In August 2012, CNN, Time and the Washington Post separately conducted extensive reviews of my commentary. As one part of this process, they ran my columns and cover stories (which span over 20 years) through software programs designed to detect plagiarism. All three informed me that the reviews cleared me fully.

Two anonymous bloggers today have alleged that there are 11 cases in my writing where I have cited a statistic that also appeared somewhere else. These are all facts, not someone else’s writing or opinions or expressions. For example, in one column, I note that the national debt tripled under Ronald Reagan. The bloggers point out that this is also in Wikipedia’s Reagan entry. But it is also in hundreds of other articles, studies, and reports — just Google the phrase. Until today, I had never read the Wikipedia entry for Ronald Reagan. As it happens, it is incorrect. (There is a difference between “public debt” – Wikipedia’s words — and national debt.)

My usual procedure with a piece of data that I encounter is to check it out, going as close to the original source as is possible. If the data is government generated (GDP, spending on pensions, tax rates, defense spending, etc) then I often don’t cite a source since it is in the public domain. If it is a study or survey produced by a think tank, then I usually cite the institution that conducted the survey. In many of these cases, there was a link in my column to the source. This was not always possible, however, because Time magazine, for example, did not always allow for links. My columns are often data-heavy, so I try to use common sense, putting a source into the text when it was necessary.

In many of the columns cited by the bloggers, I found the data they refer to in a primary source not the secondary one that they highlight. For example, in my column that mentions Greece’s debt, I noted that “one estimate” suggests that Greece has been in default for half of its existence since its independence. The bloggers found a Businessweek article that had the same fact. But I didn’t get it from there; I never read that article. The “estimate” I refer to is in the scholarly book by Carmen Reinhart and Kenneth Rogoff, “This Time It’s Different” – which I did read.

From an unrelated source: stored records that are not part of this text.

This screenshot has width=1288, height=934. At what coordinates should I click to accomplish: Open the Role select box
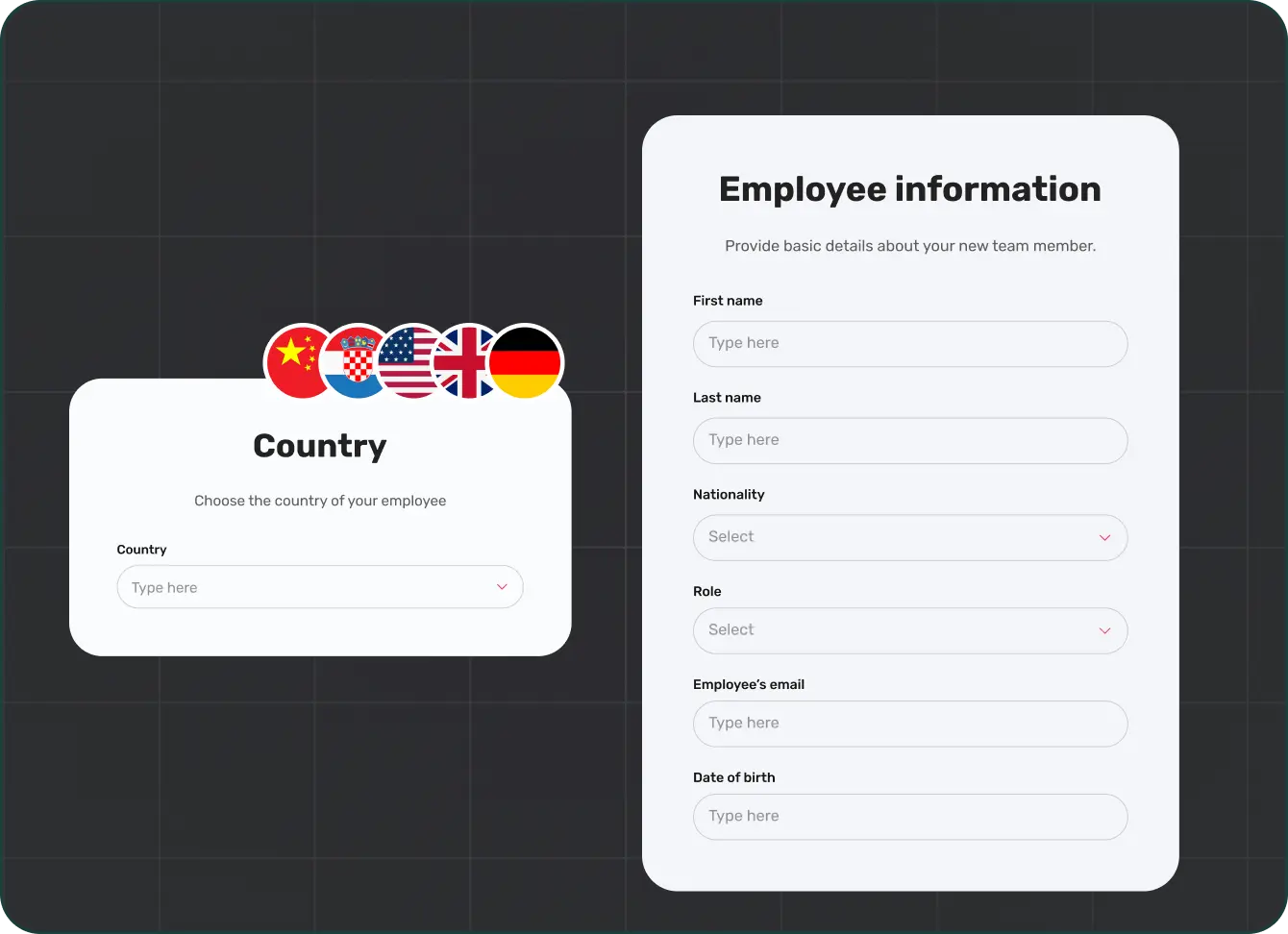[894, 631]
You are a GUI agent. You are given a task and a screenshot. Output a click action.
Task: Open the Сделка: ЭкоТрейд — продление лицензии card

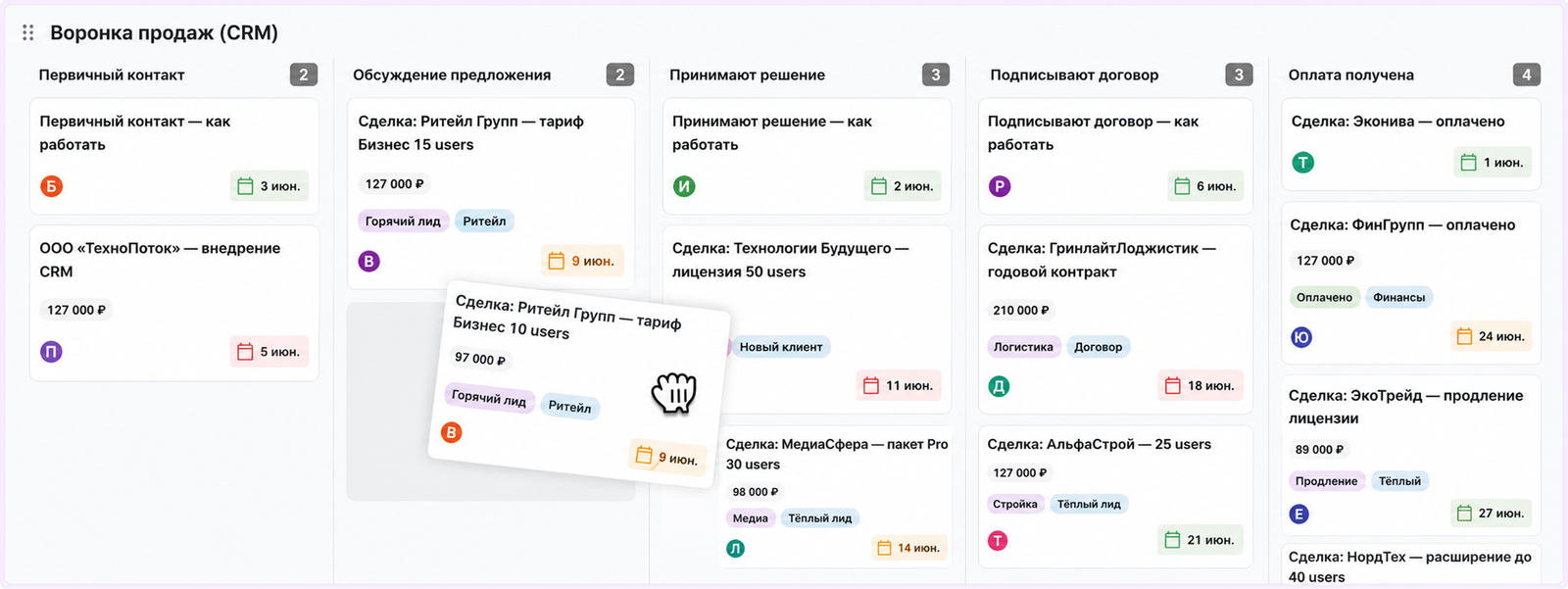tap(1410, 456)
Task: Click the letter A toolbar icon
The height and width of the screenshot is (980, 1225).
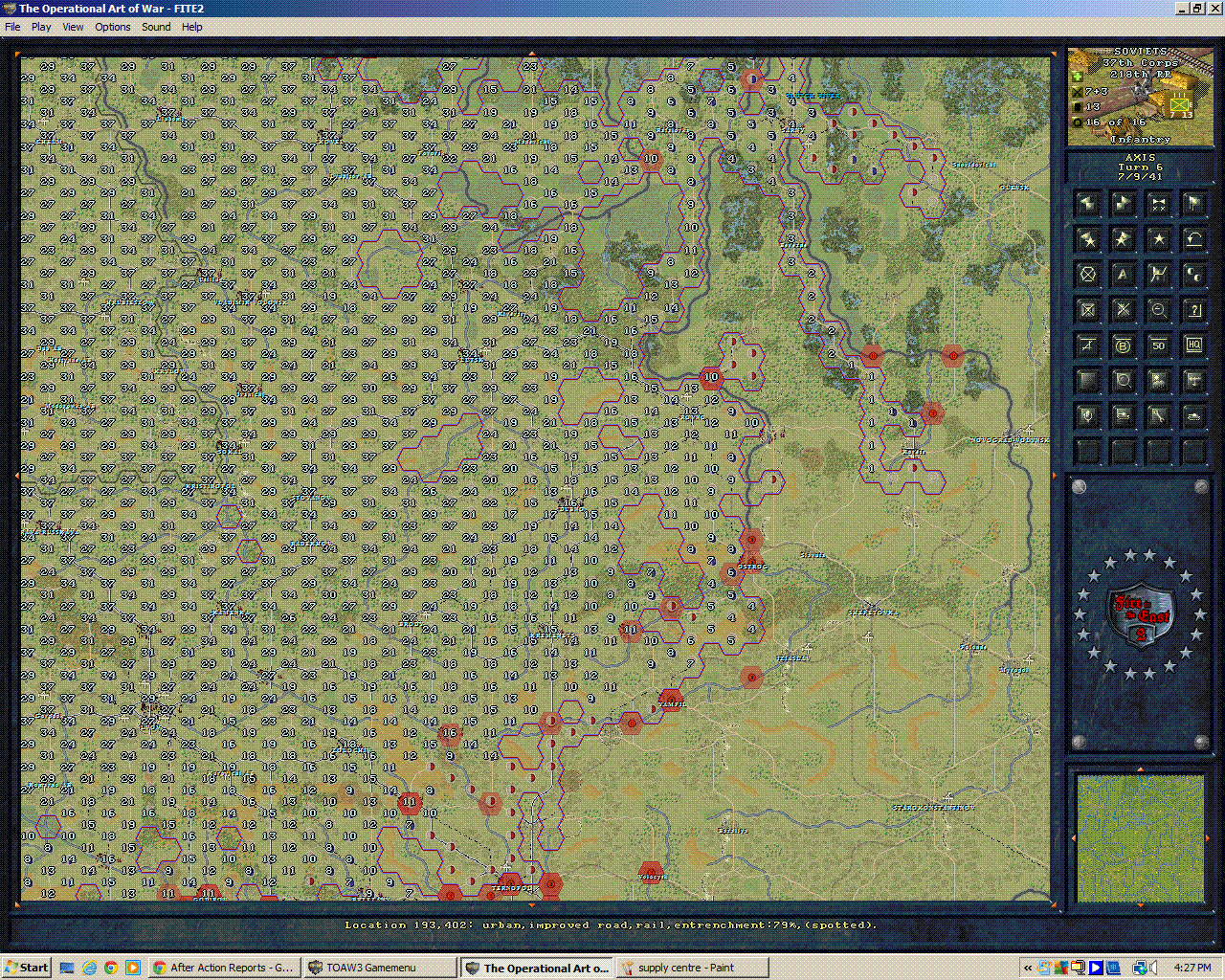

The Businessweek article, incidentally, does not cite the Rogoff book or any source at all for the same fact Does that mean that the Businessweek author was claiming that he was the source for it? No, of course not, because it was a fact in wide circulation at the time.

There is one additional case – the 12th — that involves, not a piece of data, but a quote from Richard Holbrooke that also appeared in a George Packer essay in the New Yorker. I got that from a direct conversation with Holbrooke in person several months before he died. He had made that particular comment to me many times. I asked him in this case if I could quote him. He agreed. I put it into my notebook, marked, “for attribution.”